Gapped String Indexing in Subquadratic Space and Sublinear Query Time

In Gapped String Indexing, the goal is to compactly represent a string $S$ of length $n$ such that given queries consisting of two strings $P_1$ and $P_2$, called patterns, and an integer interval $[\alpha, \beta]$, called gap range, we can quickly find occurrences of $P_1$ and $P_2$ in $S$ with distance in $[\alpha, \beta]$. Due to the many applications of this fundamental problem in computational biology and elsewhere, there is a great body of work for restricted or parameterised variants of the problem. However, for the general problem statement, no improvements upon the trivial $\mathcal{O}(n)$-space $\mathcal{O}(n)$-query time or $\Omega(n^2)$-space $\mathcal{\tilde{O}}(|P_1| + |P_2| + \mathrm{occ})$-query time solutions were known so far. We break this barrier obtaining interesting trade-offs with polynomially subquadratic space and polynomially sublinear query time. In particular, we show that, for every $0\leq \delta \leq 1$, there is a data structure for Gapped String Indexing with either $\mathcal{\tilde{O}}(n^{2-\delta/3})$ or $\mathcal{\tilde{O}}(n^{3-2\delta})$ space and $\mathcal{\tilde{O}}(|P_1| + |P_2| + n^{\delta}\cdot (\mathrm{occ}+1))$ query time, where $\mathrm{occ}$ is the number of reported occurrences.
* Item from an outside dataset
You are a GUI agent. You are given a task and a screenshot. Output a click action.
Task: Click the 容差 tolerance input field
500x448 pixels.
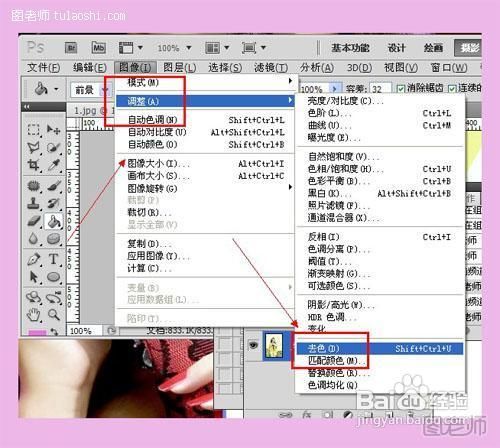(x=380, y=89)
As a new fundamental tool towards obtaining our main result, we introduce the Shifted Set Intersection problem: preprocess a collection of sets $S_1, \ldots, S_k$ of integers such that given queries consisting of three integers $i,j,s$, we can quickly output YES if and only if there exist $a \in S_i$ and $b \in S_j$ with $a+s = b$. We start by showing that the Shifted Set Intersection problem is equivalent to the indexing variant of 3SUM (3SUM Indexing) [Golovnev et al., STOC 2020]. Via several steps of reduction we then show that the Gapped String Indexing problem reduces to polylogarithmically many instances of the Shifted Set Intersection problem.